E potete forse pensare che Gesù, pochi minuti dopo, mentre pronunciava le parole dure del discorso escatologico, potesse già aver cancellato dai suoi occhi il viso di quella donna? Quel viso era l'attesa di Dio, e, insieme, era un avvento. Chiuso il discorso escatologico, senza una benché minima cesura ecco apparire nel vangelo di Marco la seconda storia di donna, cui alludevo. Accade a illuminare - sì, a illuminarci - perché poi il problema non è abbaiare contro il buio ma accendere una piccola luce. Ecco, siamo a Betania, secondo Marco nella casa di Simone: una donna rompe un vaso di profumo di nardo, una esagerazione di profumo e unge Gesù. Quelli che "il criterio sono i soldi", si indignarono contro di lei, "infuriati" - così dice il testo - per lo spreco.
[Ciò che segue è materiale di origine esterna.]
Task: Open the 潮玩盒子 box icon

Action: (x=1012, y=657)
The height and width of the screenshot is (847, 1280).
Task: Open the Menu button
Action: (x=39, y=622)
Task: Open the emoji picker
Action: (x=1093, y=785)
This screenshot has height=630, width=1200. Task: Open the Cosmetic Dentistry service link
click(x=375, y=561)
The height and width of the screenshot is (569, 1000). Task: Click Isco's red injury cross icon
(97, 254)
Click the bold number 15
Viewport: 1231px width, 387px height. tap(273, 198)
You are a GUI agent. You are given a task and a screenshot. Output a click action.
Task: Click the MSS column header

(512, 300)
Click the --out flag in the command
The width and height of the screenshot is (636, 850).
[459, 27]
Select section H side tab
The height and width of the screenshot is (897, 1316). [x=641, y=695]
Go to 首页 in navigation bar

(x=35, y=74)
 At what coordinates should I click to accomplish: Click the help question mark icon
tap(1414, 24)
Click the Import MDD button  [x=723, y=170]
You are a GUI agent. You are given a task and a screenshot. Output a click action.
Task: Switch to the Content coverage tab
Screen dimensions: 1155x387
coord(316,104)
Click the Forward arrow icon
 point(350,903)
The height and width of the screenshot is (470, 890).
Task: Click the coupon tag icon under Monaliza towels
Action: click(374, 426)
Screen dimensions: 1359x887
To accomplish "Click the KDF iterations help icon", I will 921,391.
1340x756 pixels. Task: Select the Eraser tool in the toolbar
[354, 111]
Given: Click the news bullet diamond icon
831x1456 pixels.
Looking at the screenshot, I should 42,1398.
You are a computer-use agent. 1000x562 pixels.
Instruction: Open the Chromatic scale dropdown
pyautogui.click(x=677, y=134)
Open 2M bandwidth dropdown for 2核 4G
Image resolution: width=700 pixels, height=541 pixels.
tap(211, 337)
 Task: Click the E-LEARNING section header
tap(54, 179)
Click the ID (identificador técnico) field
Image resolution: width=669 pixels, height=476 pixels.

Gesù la difende, dice che la donna ha fatto una cosa bella e aggiunge. "In verità io vi dico: dovunque sarà proclamato il Vangelo, per il mondo intero, in ricordo di lei si dirà anche quello che ha fatto".
E noi oggi siamo la prova vivente. Voi mi capite, stessa anima, la donna delle due monetine e quella del profumo di puro nardo. Era l'anima di Gesù. Un ritaglio di bellezza là dove domina la logica dell'io e dell'interesse e i volti sono grigi e spenti, senz'anima, freddi niente sguardi di delicatezza e - se c'è - è misurato persino l'amore. Donne dello smisurato. Loro il manifesto vivente di Gesù. E se fossero loro a condurmi nell'Avvento? Loro attesa e venuta del nuovo sulla terra. Mi perdoni l'evangelista Marco - e perdonatemi pure voi - per aver lasciato il suo brano nascosto dietro le quinte; mi sentivo incoraggiato dall'invito così vicino di Gesù a guardare le due donne. Sentivo bisogno di immagini belle che accompagnassero i nostri giorni di Avvento. Io oggi guardo a loro e le benedico. ancora mi rimangono negli occhi. Mi commuove e mi muove la bellezza. E vi rubo allora un minuto per ringraziare a nome di tutti il nostro coro,
Il maestro Filippo Tucimei, Antonio Frigé all'organo, che accompagnano - oggi sono cinque anni - questa nostra liturgia della domenica. Il coro accende le voci, dà commozione al nostro cuore, ci avvolge di bellezza. Ci dona la gioia di passare da una cerimonia a un rito del cuore, in spirito e verità. Noi ringraziamo.